Il arrive un jour que les fleurs se fanent et ne sont plus renouvelées, car il n’est pas de douleur éternelle, et la vie serait impossible sans l’oubli. L’eau de pluie remplace l’eau de rose ; les petits oiseaux viennent boire les larmes du ciel à l’endroit où tombaient les larmes du cœur. Les colombes trempent leurs ailes dans cette baignoire de marbre, se sèchent en roucoulant au soleil sur le cippe voisin, et le mort, trompé, croit entendre un soupir fidèle. Rien n’est plus frais et plus gracieux que cette vie ailée gazouillant sur des tombes. Quelquefois un Turbé aux arcades moresques s’élève monumentalement entre les sépultures plus humbles et sert de kiosque sépulcral à un pacha entouré de sa famille.

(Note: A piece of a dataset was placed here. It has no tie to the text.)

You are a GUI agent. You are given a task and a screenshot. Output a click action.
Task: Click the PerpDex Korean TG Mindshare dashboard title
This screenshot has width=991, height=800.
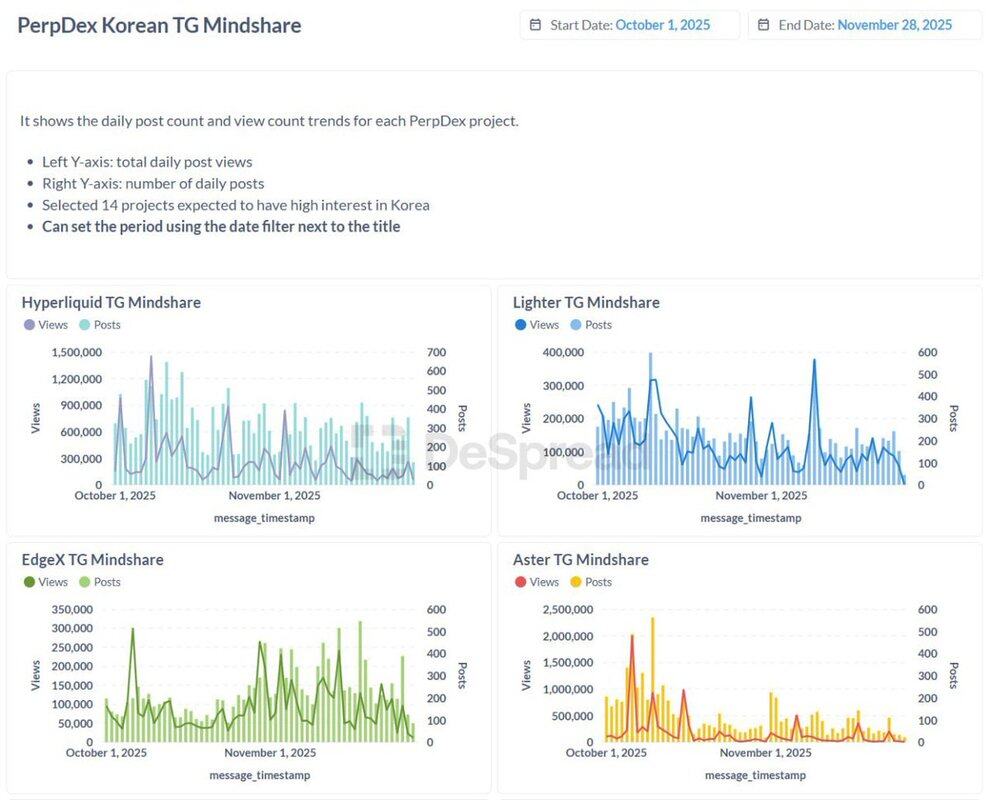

Les Turcs, qui sont graves, lents, majestueux pour toutes les actions de la vie, ne se hâtent que pour la mort. Le corps, aussitôt qu’il a subi les ablutions lustrales, est emporté vers le cimetière au pas de course, orienté du côté de la Mecque, et recouvert promptement de quelques poignées de poussière ; cela tient à une idée superstitieuse. Les musulmans croient que le cadavre souffre tant qu’il n’est pas rendu à la terre, d’où il est sorti. — L’iman interroge, sur les principaux articles de foi du Koran, le défunt, dont le silence est pris pour un acquiescement ; les assistants répondent Amin, et le cortège se disperse laissant le mort seul avec l’éternité.

Alors Monkir et Nekir, deux anges funèbres dont les yeux de turquoise brillent dans un visage d’ébène, l’interrogent sur sa vie vertueuse ou perverse, et, d’après ses réponses, lui assignent la place que son âme doit occuper, enfer ou paradis. — Seulement l’enfer musulman n’est qu’un purgatoire, car, après avoir expié ses fautes par des tourments plus ou moins longs et plus ou moins atroces, tout croyant finit par jouir des embrassements des houris et de l’ineffable vue d’Allah.